* **EXERCISE OBJECTIVE**
If a line below contains the string "will", return that line.
□ □ □ □ □
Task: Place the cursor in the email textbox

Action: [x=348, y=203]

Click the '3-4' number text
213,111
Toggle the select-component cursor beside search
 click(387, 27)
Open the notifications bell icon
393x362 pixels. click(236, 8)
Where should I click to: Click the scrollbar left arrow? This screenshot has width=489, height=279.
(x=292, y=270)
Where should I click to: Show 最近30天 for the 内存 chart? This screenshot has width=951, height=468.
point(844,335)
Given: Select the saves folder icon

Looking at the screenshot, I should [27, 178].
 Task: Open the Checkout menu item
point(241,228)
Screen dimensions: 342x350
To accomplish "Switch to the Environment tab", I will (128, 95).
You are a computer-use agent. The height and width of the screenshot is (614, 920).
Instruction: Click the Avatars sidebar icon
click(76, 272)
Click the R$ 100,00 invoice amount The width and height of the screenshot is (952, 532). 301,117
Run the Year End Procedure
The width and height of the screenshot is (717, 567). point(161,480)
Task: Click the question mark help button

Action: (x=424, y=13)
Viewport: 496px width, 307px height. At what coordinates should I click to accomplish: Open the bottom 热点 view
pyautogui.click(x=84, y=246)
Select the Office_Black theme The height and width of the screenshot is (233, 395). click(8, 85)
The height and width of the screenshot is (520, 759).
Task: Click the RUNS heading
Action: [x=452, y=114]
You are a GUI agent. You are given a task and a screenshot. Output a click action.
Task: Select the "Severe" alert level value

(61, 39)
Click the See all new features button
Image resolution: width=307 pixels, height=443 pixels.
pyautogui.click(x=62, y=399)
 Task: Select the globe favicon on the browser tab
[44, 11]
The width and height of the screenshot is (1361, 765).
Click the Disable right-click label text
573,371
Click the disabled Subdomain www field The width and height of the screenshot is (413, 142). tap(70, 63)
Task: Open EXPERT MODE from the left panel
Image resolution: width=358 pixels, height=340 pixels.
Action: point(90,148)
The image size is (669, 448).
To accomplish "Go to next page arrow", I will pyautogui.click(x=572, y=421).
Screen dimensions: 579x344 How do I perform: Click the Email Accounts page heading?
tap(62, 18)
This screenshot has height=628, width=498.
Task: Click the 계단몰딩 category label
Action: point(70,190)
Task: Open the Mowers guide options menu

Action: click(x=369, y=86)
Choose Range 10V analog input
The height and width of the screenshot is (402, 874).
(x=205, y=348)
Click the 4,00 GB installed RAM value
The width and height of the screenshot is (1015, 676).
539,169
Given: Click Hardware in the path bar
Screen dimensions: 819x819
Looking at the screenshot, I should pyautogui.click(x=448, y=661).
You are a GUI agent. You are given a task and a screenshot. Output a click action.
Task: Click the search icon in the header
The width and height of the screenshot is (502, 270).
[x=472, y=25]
□ □ □ □ □
* **TASK OUTPUT**
To accomplish "Switch to the Environment tab", I will (128, 95).
To accomplish "Go to next page arrow", I will pyautogui.click(x=572, y=421).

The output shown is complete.